* **TO DO**:
Give back the full listing exactly as written.

* **RECORD SET**:
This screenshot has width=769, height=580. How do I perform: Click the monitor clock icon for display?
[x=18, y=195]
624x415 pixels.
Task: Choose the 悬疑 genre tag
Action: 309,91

* **TASK OUTPUT**:
This screenshot has width=769, height=580. How do I perform: Click the monitor clock icon for display?
[x=18, y=195]
624x415 pixels.
Task: Choose the 悬疑 genre tag
Action: 309,91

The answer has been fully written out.